Matthew Fonte, the serial entrepreneur behind the product, said it’s been a big undertaking to create pods that are safe, convenient (little cleanup), cost effective and sustainable; the pod containers are aluminum like a soda can. Keurig and other one-time use pod makers have long been criticized for the inability to recycle their products.

“This is challenging and requires significant development and engineering expertise,” said Fonte, who has a PhD in mechanical engineering from Tufts University. “In the beginning, a lot of people didn’t think it was [scientifically] possible to create ice cream like this in about a minute or so.”

The company says the machine simultaneously pulls heat from the pod, creating a cooling effect on the liquid ice cream mix, and engages a part within the pod that churns the ingredients during the cooling process. Air is sucked into the can to make the required loft in the ice cream.

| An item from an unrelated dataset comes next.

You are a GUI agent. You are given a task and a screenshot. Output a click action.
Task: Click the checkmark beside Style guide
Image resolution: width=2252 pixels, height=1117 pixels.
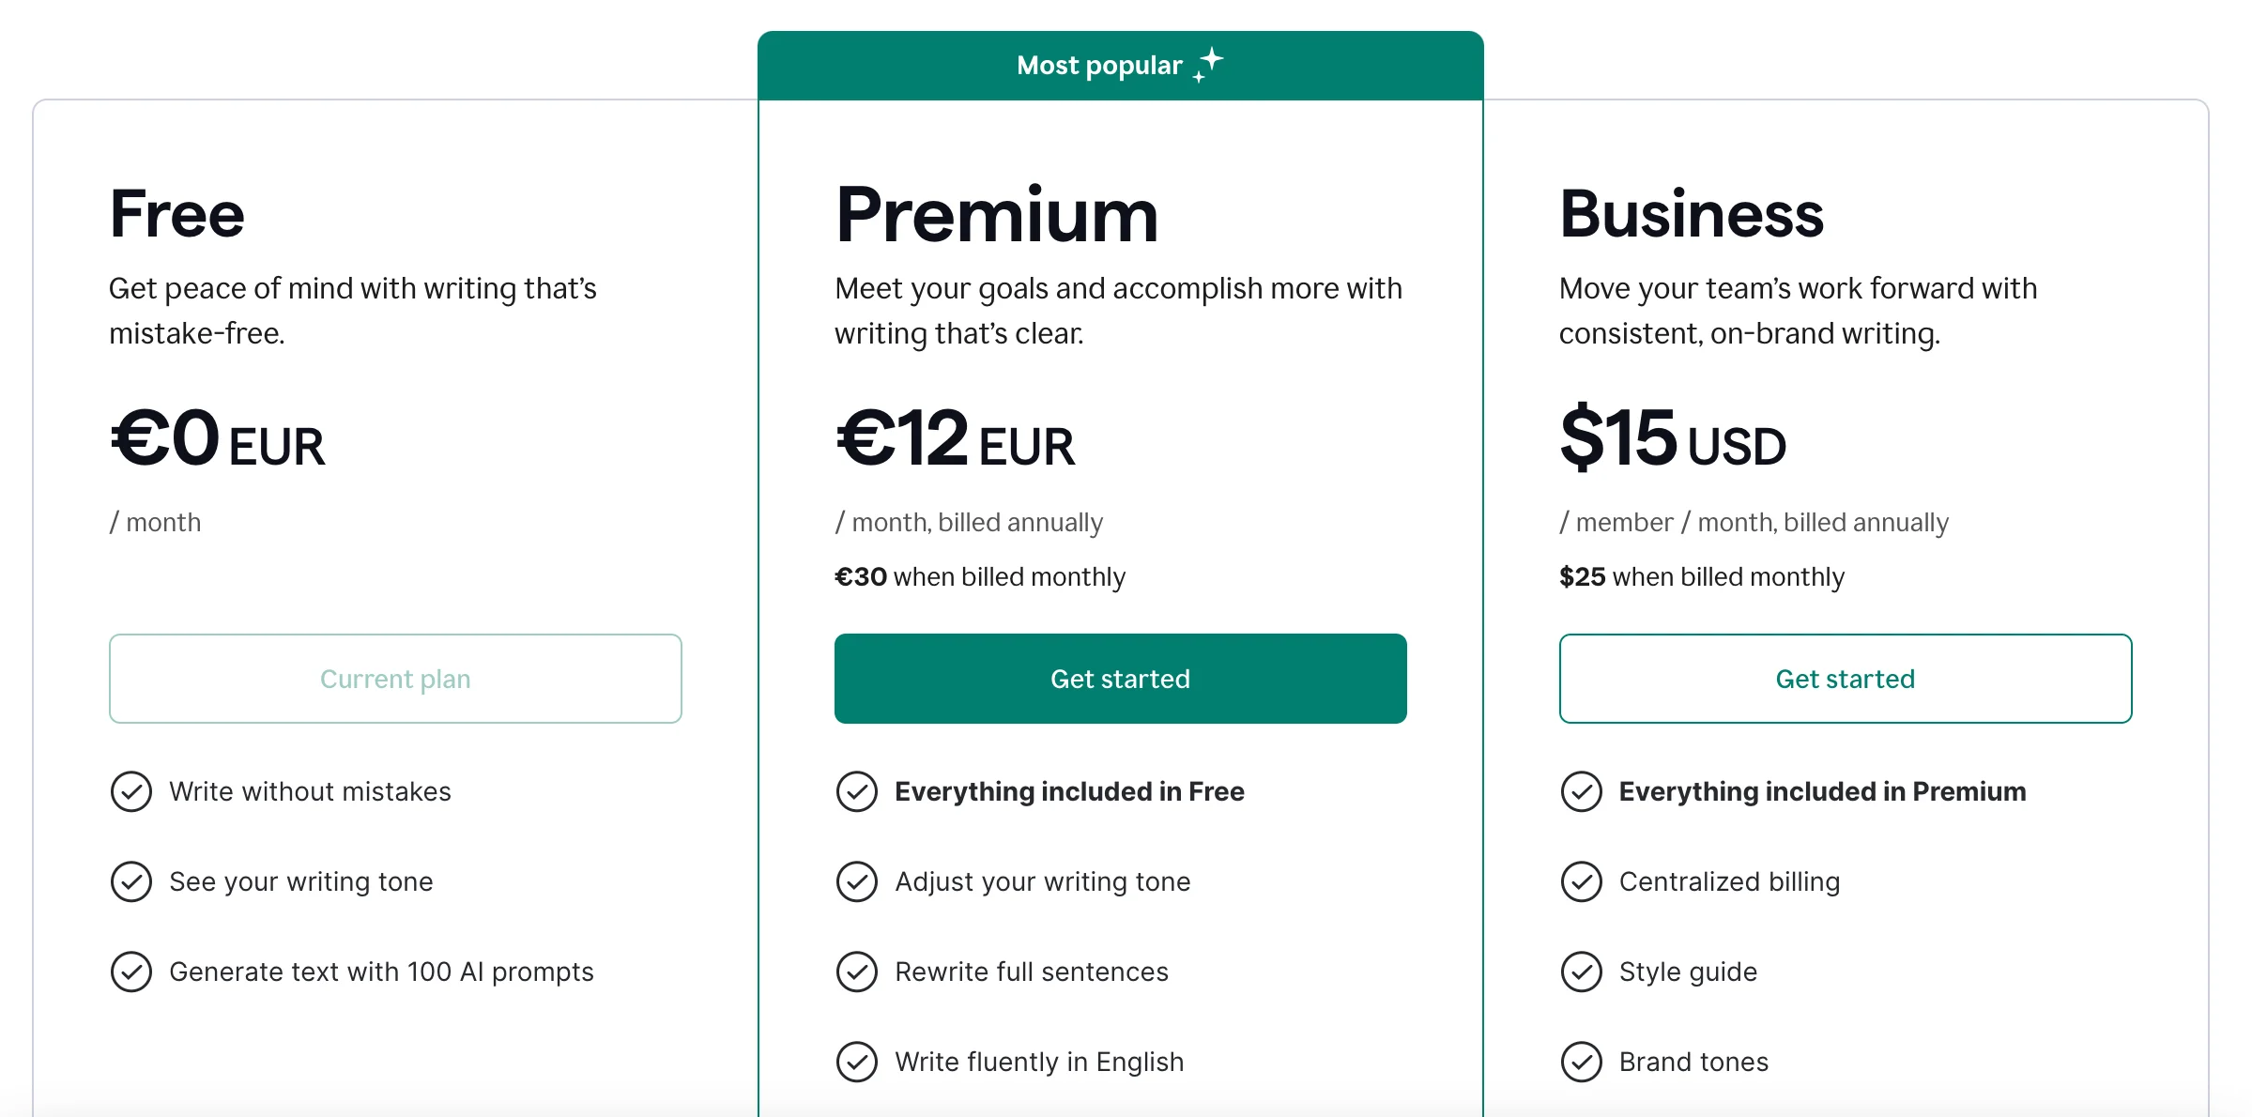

The idea started years ago when Fonte and his two daughters grew tired of reading the same books at bedtime and decided to write in “invention journals.”

“We included new toys, toothbrushes and hoola hoops,” he told CNN Business. “One day, they asked for an ice cream machine.”

He explained ice cream machines for the home aren’t typically efficient; many require a bucket to be frozen overnight, a consistent mixing process and are a mess to clean up. “What about a Keurig machine for ice cream?” one daughter asked.

The rest is histrawberry.

Fonte’s background played a significant role in jumpstarting the process. He and his brother worked alongside their father, an Italian immigrant, for 20 years in a metal working business, producing rocket motor cases for missiles. After they sold the business, they started another focused on super elastic orthopedic implants. His team from that company later left together to start ColdSnap.

“It’s been really fun with my daughters, who have seen the whole beginning of starting a company, purchasing a 2,500 sq. ft. building, getting patents, and they have shares in the company,” he said. “I’ve been explaining how the investors invest in us and how we can’t let them down.”

The company has since grown to an 18-person team. Despite the high price tag, Fonte said the company has “thousands” of sign-ups from people to buy the product. “Sometimes we get notes on our website that just say, ‘Hurry up. I need this.'”

Keurig-inspired ice cream machines aren’t entirely new. LG demoed a frozen yogurt pod system prototype called SnowWhite at the 2019 SXSW conference in Austin, and startup Wim Yogurt developed a $299 frozen yogurt machine but suspended operations in 2018. Meanwhile, traditional at-home ice cream machines can cost less than $100.

The cost of the ColdSnap system may conjure up memories of Juicero, the $400 web-connected Keurig-for-pressed-juice system backed by Google and others. It received $120 million in capital, but ultimately failed largely due to the price point, with many saying Silicon Valley was out of touch with the rest of the country. There were also reports customers could get the same result by squeezing the startup’s juice packs with their bare hands as with the machine.

ColdSnap, however, was originally intended for commercial spaces like break rooms in offices, car dealerships and student unions. When Covid hit earlier last year, the company refocused. Fonte said he aims to take the price down to $500 by switching stainless steel parts for plastic fixtures. The pods will cost $2.99 each when it launches.

Keurig-like spinoffs are plentiful, ranging from pod coffee and pod cocktails to pod cookies. ColdSnap claims its product is a much cleaner play, due to the recyclable aluminum pods, which resemble Red Bull cans, and the process of keeping ice cream cold inside of the trucks that then transport it.

Judging from the enthusiastic response, it appears people still want a product like this to become a reality. Fonte said US interest is high but he also sees opportunity in places such as India and China where the cold supply chain is spotty and could benefit from an on-demand system like ColdSnap.

“We hope that maybe someday, in 20 years, people will look back and say, ‘Remember when ice cream was frozen the whole time. How crazy is that?'”

Perhaps innovation is a dish best served cold.